▸ **Provided data**:
- Opening Delimiter -
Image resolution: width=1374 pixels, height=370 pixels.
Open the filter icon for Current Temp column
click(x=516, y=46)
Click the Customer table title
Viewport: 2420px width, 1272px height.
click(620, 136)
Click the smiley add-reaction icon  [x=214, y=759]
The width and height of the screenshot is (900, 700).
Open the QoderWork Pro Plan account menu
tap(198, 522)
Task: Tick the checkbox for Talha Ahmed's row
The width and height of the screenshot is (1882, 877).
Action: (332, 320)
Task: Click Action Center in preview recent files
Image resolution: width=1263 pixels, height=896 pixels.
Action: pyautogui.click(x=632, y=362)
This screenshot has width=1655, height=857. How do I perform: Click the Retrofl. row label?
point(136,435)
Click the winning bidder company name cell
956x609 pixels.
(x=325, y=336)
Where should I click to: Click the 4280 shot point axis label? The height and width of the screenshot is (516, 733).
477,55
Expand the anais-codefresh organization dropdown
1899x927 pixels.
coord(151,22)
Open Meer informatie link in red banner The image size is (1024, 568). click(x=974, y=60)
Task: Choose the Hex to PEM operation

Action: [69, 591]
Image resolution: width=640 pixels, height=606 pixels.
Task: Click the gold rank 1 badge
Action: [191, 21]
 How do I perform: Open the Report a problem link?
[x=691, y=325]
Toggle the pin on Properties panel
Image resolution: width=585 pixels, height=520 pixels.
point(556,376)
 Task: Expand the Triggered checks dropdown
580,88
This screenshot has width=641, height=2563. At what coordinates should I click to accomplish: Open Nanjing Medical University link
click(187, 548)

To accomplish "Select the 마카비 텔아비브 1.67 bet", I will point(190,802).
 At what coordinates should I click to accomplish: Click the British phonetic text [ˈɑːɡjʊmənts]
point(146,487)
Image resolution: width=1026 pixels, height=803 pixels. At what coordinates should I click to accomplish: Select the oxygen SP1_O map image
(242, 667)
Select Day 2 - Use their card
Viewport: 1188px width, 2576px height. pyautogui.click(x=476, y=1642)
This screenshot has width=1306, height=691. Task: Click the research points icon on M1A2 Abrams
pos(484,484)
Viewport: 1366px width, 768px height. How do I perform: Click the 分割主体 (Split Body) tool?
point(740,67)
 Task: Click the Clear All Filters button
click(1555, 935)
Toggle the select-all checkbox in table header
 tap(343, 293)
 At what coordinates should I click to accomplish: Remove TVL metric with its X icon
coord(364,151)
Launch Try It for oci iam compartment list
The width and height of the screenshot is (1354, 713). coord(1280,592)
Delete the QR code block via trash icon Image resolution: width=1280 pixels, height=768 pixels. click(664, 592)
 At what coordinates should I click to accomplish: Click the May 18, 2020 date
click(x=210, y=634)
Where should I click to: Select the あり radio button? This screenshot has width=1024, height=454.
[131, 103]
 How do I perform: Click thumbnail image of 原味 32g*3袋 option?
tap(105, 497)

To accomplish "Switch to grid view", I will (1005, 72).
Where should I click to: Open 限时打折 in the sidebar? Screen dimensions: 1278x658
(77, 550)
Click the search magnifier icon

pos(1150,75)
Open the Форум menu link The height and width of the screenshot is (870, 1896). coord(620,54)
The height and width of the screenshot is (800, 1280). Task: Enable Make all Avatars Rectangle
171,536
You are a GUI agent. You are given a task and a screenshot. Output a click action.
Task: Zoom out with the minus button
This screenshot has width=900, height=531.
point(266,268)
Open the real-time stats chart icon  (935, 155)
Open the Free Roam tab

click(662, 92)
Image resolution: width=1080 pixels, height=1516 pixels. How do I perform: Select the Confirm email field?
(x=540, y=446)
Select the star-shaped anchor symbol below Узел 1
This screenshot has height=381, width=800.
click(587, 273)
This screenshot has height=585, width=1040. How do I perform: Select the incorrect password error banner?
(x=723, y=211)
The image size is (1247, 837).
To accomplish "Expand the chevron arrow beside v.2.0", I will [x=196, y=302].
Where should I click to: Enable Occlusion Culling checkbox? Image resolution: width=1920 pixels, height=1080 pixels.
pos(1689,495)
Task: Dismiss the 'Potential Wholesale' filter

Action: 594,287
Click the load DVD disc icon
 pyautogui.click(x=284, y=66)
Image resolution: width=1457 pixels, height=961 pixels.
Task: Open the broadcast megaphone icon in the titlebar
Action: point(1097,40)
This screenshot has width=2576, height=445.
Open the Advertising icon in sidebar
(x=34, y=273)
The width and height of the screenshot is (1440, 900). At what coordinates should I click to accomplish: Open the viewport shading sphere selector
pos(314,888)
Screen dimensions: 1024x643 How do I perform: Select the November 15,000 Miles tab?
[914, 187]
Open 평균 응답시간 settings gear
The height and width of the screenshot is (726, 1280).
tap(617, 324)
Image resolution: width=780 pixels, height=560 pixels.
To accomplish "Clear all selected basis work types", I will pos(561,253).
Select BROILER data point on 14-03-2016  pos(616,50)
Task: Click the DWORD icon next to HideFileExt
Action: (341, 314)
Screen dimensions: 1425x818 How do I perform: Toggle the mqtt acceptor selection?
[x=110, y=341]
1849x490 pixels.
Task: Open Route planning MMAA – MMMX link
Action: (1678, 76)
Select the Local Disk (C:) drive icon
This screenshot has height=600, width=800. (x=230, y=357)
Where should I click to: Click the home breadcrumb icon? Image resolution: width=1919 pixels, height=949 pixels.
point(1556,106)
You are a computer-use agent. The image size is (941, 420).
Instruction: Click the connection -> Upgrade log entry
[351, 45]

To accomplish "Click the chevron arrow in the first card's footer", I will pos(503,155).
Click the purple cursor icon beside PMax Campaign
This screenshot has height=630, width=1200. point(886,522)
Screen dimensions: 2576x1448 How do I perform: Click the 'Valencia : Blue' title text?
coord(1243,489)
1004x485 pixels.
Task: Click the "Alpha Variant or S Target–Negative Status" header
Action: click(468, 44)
- Closing Delimiter -
▸ **Problem**: Each record needs to be duplicated exactly.

▸ **Answer box**:
Image resolution: width=1374 pixels, height=370 pixels.
Open the filter icon for Current Temp column
click(x=516, y=46)
Click the Customer table title
Viewport: 2420px width, 1272px height.
click(620, 136)
Click the smiley add-reaction icon  [x=214, y=759]
The width and height of the screenshot is (900, 700).
Open the QoderWork Pro Plan account menu
tap(198, 522)
Task: Tick the checkbox for Talha Ahmed's row
The width and height of the screenshot is (1882, 877).
Action: (332, 320)
Task: Click Action Center in preview recent files
Image resolution: width=1263 pixels, height=896 pixels.
Action: pyautogui.click(x=632, y=362)
This screenshot has width=1655, height=857. How do I perform: Click the Retrofl. row label?
point(136,435)
Click the winning bidder company name cell
956x609 pixels.
(x=325, y=336)
Where should I click to: Click the 4280 shot point axis label? The height and width of the screenshot is (516, 733).
477,55
Expand the anais-codefresh organization dropdown
1899x927 pixels.
coord(151,22)
Open Meer informatie link in red banner The image size is (1024, 568). click(x=974, y=60)
Task: Choose the Hex to PEM operation

Action: [69, 591]
Image resolution: width=640 pixels, height=606 pixels.
Task: Click the gold rank 1 badge
Action: [191, 21]
 How do I perform: Open the Report a problem link?
[x=691, y=325]
Toggle the pin on Properties panel
Image resolution: width=585 pixels, height=520 pixels.
point(556,376)
 Task: Expand the Triggered checks dropdown
580,88
This screenshot has width=641, height=2563. At what coordinates should I click to accomplish: Open Nanjing Medical University link
click(187, 548)

To accomplish "Select the 마카비 텔아비브 1.67 bet", I will point(190,802).
 At what coordinates should I click to accomplish: Click the British phonetic text [ˈɑːɡjʊmənts]
point(146,487)
Image resolution: width=1026 pixels, height=803 pixels. At what coordinates should I click to accomplish: Select the oxygen SP1_O map image
(242, 667)
Select Day 2 - Use their card
Viewport: 1188px width, 2576px height. pyautogui.click(x=476, y=1642)
This screenshot has width=1306, height=691. Task: Click the research points icon on M1A2 Abrams
pos(484,484)
Viewport: 1366px width, 768px height. How do I perform: Click the 分割主体 (Split Body) tool?
point(740,67)
 Task: Click the Clear All Filters button
click(1555, 935)
Toggle the select-all checkbox in table header
 tap(343, 293)
 At what coordinates should I click to accomplish: Remove TVL metric with its X icon
coord(364,151)
Launch Try It for oci iam compartment list
The width and height of the screenshot is (1354, 713). coord(1280,592)
Delete the QR code block via trash icon Image resolution: width=1280 pixels, height=768 pixels. click(664, 592)
 At what coordinates should I click to accomplish: Click the May 18, 2020 date
click(x=210, y=634)
Where should I click to: Select the あり radio button? This screenshot has width=1024, height=454.
[131, 103]
 How do I perform: Click thumbnail image of 原味 32g*3袋 option?
tap(105, 497)

To accomplish "Switch to grid view", I will (1005, 72).
Where should I click to: Open 限时打折 in the sidebar? Screen dimensions: 1278x658
(77, 550)
Click the search magnifier icon

pos(1150,75)
Open the Форум menu link The height and width of the screenshot is (870, 1896). coord(620,54)
The height and width of the screenshot is (800, 1280). Task: Enable Make all Avatars Rectangle
171,536
You are a GUI agent. You are given a task and a screenshot. Output a click action.
Task: Zoom out with the minus button
This screenshot has width=900, height=531.
point(266,268)
Open the real-time stats chart icon  (935, 155)
Open the Free Roam tab

click(662, 92)
Image resolution: width=1080 pixels, height=1516 pixels. How do I perform: Select the Confirm email field?
(x=540, y=446)
Select the star-shaped anchor symbol below Узел 1
This screenshot has height=381, width=800.
click(587, 273)
This screenshot has height=585, width=1040. How do I perform: Select the incorrect password error banner?
(x=723, y=211)
The image size is (1247, 837).
To accomplish "Expand the chevron arrow beside v.2.0", I will [x=196, y=302].
Where should I click to: Enable Occlusion Culling checkbox? Image resolution: width=1920 pixels, height=1080 pixels.
pos(1689,495)
Task: Dismiss the 'Potential Wholesale' filter

Action: 594,287
Click the load DVD disc icon
 pyautogui.click(x=284, y=66)
Image resolution: width=1457 pixels, height=961 pixels.
Task: Open the broadcast megaphone icon in the titlebar
Action: point(1097,40)
This screenshot has width=2576, height=445.
Open the Advertising icon in sidebar
(x=34, y=273)
The width and height of the screenshot is (1440, 900). At what coordinates should I click to accomplish: Open the viewport shading sphere selector
pos(314,888)
Screen dimensions: 1024x643 How do I perform: Select the November 15,000 Miles tab?
[914, 187]
Open 평균 응답시간 settings gear
The height and width of the screenshot is (726, 1280).
tap(617, 324)
Image resolution: width=780 pixels, height=560 pixels.
To accomplish "Clear all selected basis work types", I will pos(561,253).
Select BROILER data point on 14-03-2016  pos(616,50)
Task: Click the DWORD icon next to HideFileExt
Action: (341, 314)
Screen dimensions: 1425x818 How do I perform: Toggle the mqtt acceptor selection?
[x=110, y=341]
1849x490 pixels.
Task: Open Route planning MMAA – MMMX link
Action: (1678, 76)
Select the Local Disk (C:) drive icon
This screenshot has height=600, width=800. (x=230, y=357)
Where should I click to: Click the home breadcrumb icon? Image resolution: width=1919 pixels, height=949 pixels.
point(1556,106)
You are a computer-use agent. The image size is (941, 420).
Instruction: Click the connection -> Upgrade log entry
[351, 45]

To accomplish "Click the chevron arrow in the first card's footer", I will pos(503,155).
Click the purple cursor icon beside PMax Campaign
This screenshot has height=630, width=1200. point(886,522)
Screen dimensions: 2576x1448 How do I perform: Click the 'Valencia : Blue' title text?
coord(1243,489)
1004x485 pixels.
Task: Click the "Alpha Variant or S Target–Negative Status" header
Action: click(468, 44)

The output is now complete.